I frequently talk here about what I personally say and do as a therapist. I do this not because I think my way is the “right” or best way but because students have consistently told me that they thrive on specific examples of what therapists do and say. Most of them get very little, if any, opportunity to watch experienced practitioners work, and they report that having concrete examples of how a professional behaves is helpful in the ongoing process of “trying on” different styles of intervention to see what suits their own personalities. When teaching about psychotherapy, I have learned to assign writers such as Martha Stark (1994, 1999) and Henry Pinsker (1997)
because these quite different therapists provide the actual words they use with clients.
Notwithstanding my bias that training in an enlightened analytic institute is the best preparation for most therapeutic activity, this is not a textbook on psychoanalysis. Instead, it is a book about the psychoanalytic or psychodynamic therapies (I have never seen the point of making a distinction between “psychoanalytic” and “psychodynamic”), including psychoanalysis, the most intensive, freely exploratory, and open-ended therapy we have.

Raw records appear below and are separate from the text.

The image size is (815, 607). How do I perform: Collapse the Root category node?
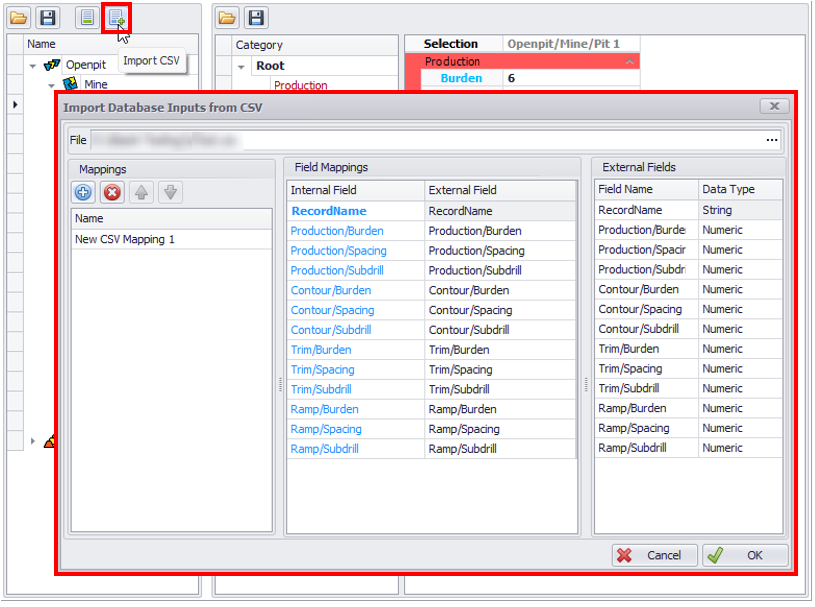coord(241,66)
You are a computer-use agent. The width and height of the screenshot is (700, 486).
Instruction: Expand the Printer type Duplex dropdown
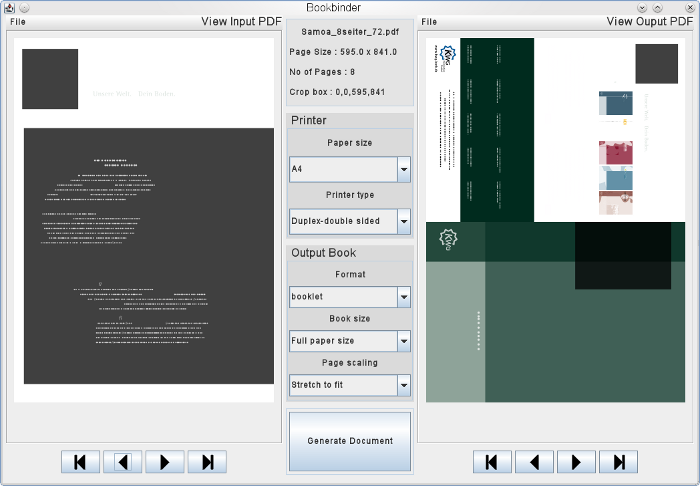[x=350, y=221]
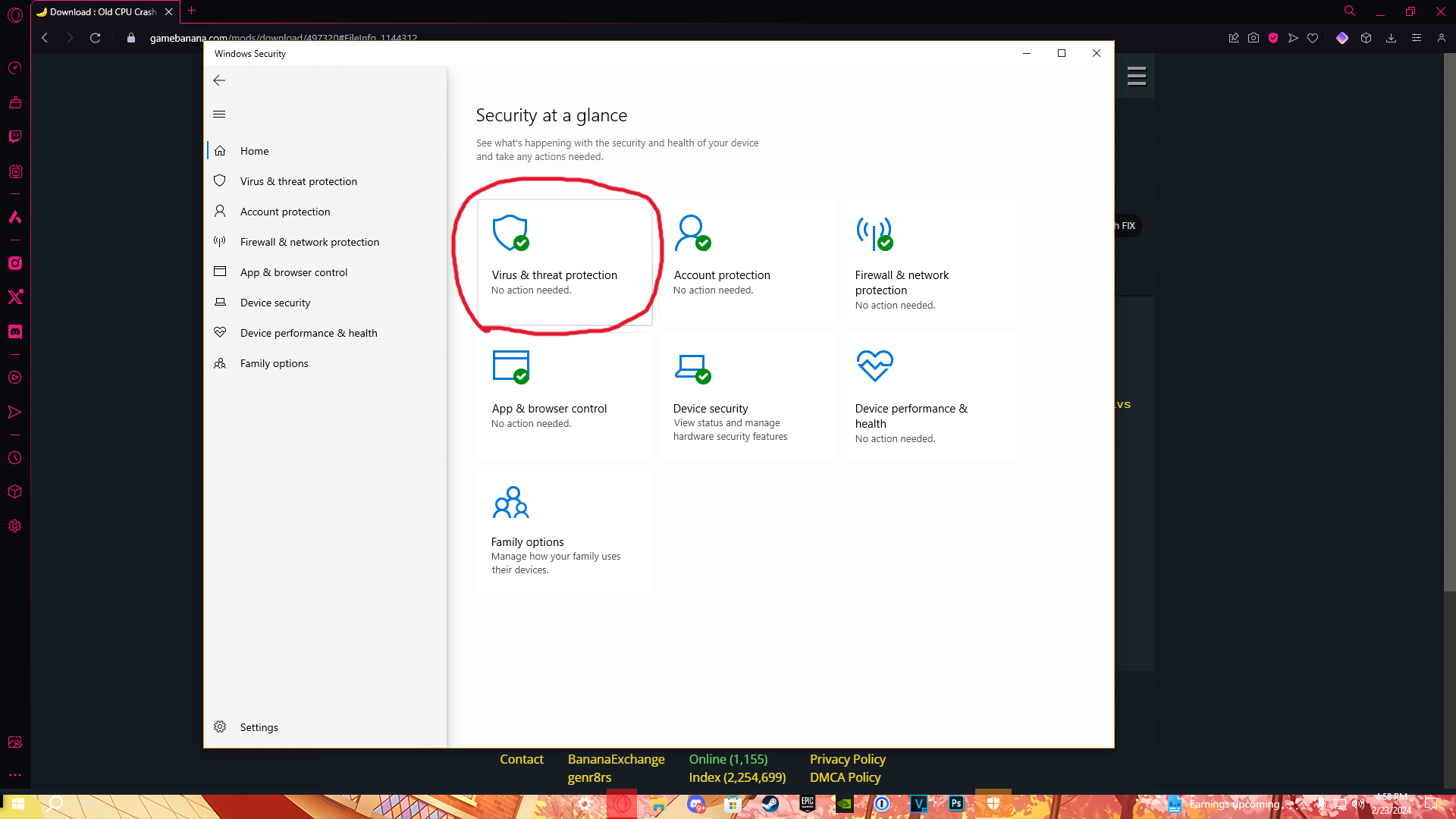Image resolution: width=1456 pixels, height=819 pixels.
Task: Select Virus & threat protection tab
Action: [297, 181]

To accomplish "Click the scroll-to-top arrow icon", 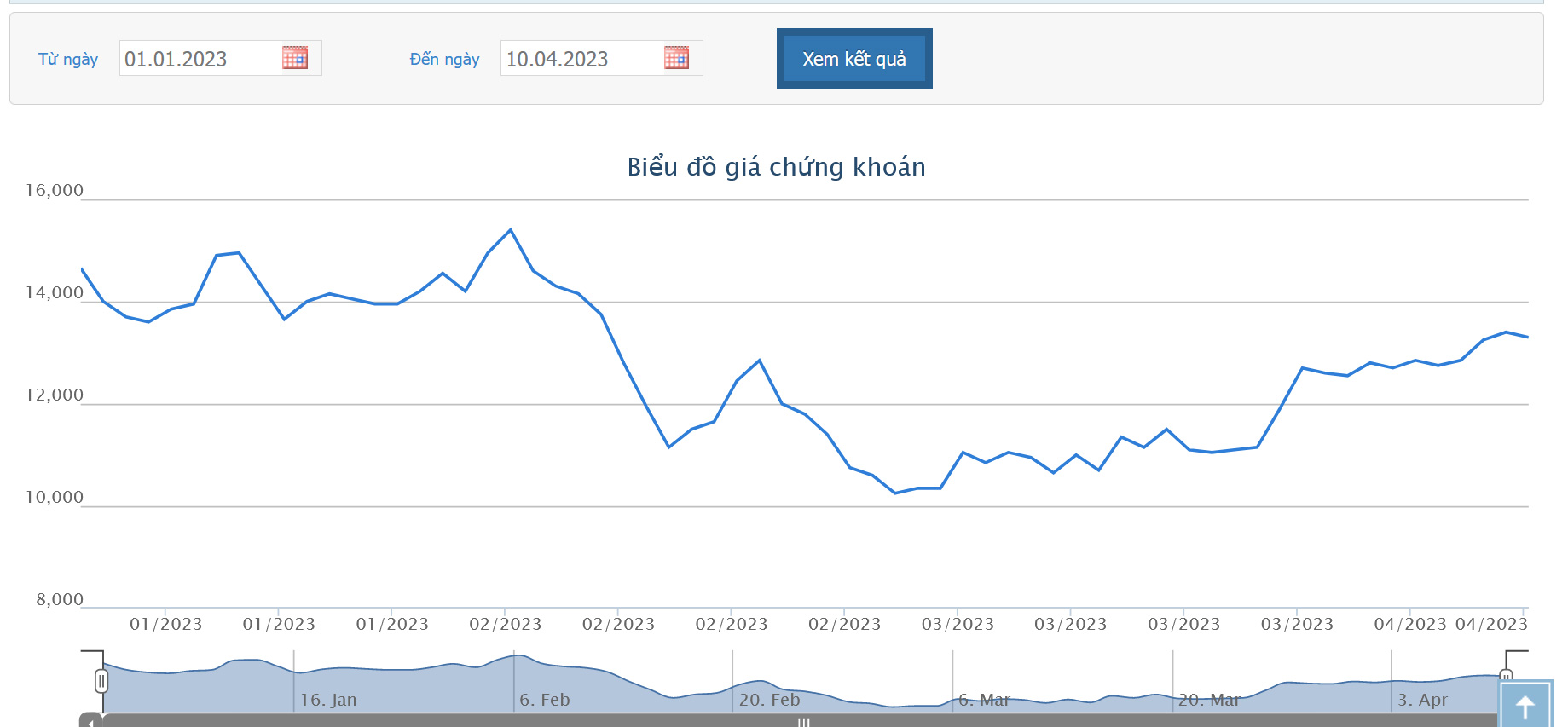I will [x=1525, y=706].
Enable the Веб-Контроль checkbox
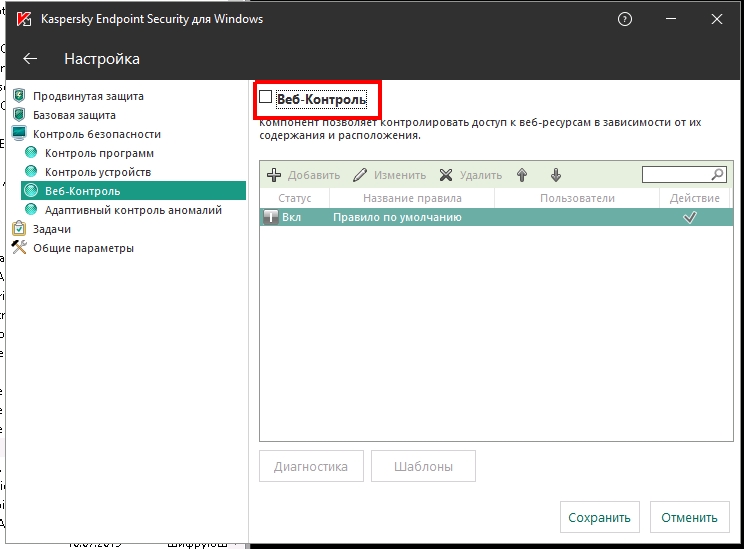This screenshot has width=744, height=549. (266, 97)
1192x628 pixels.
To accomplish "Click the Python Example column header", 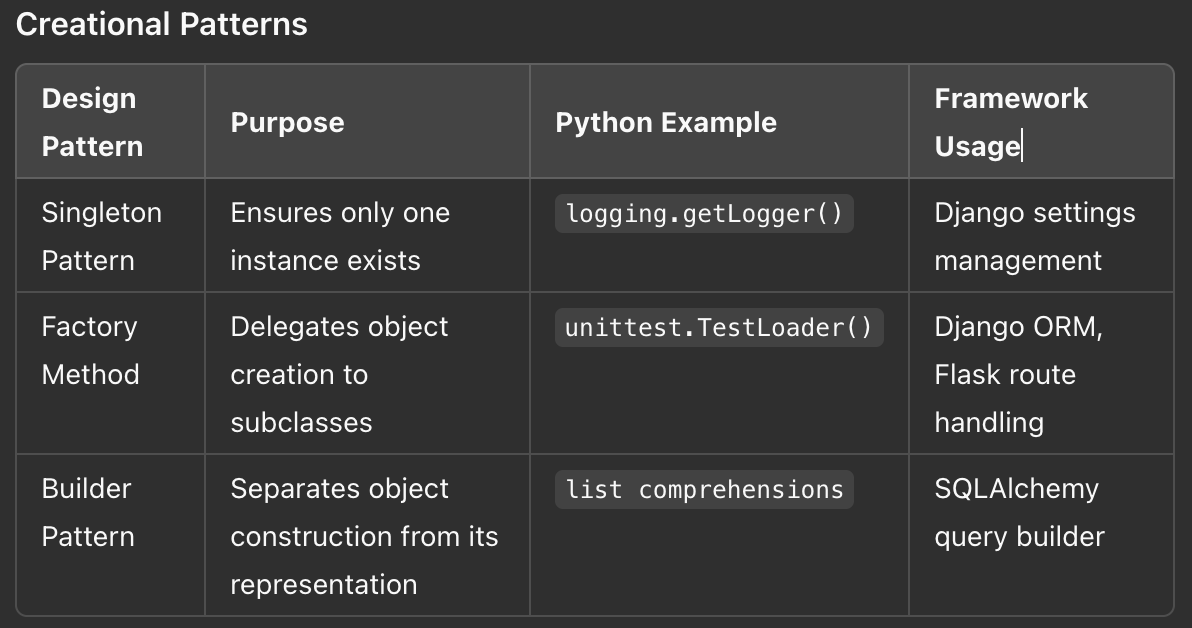I will 719,122.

Most therapists, and certainly most beginning therapists, do not have opportunities to do traditional psychoanalysis, however. Even if they have formal analytic training and an office in a city where analysis is part of the culture, the majority of practitioners have few opportunities to work with clients able and willing to come several times a week and to work in the depth that psychoanalysis requires.
This book emphasizes how helpful psychoanalytic therapies can be for less healthy clients and for those who cannot undertake analysis even if they are good candidates for it.
Seasoned analytic therapists know that we help people to become healthier, to build inner scaffolding, to change their intrapsychic architecture. We do not simply “manage” clients, keep them in place, interfere with specific kinds of acting out. Patients embark on a growth process in therapy. Psychoanalytic therapies reduce emotional suffering, prevent disastrous enactments, improve resistance to illness, make life more meaningful, and provide solace to individuals who are very hard to console. I am hoping that longterm, well-designed studies will eventually vindicate our convictions about all this. In the meantime, this book represents an effort to distill some essential themes of
effective clinical practice across the vast range of suffering people who need our help.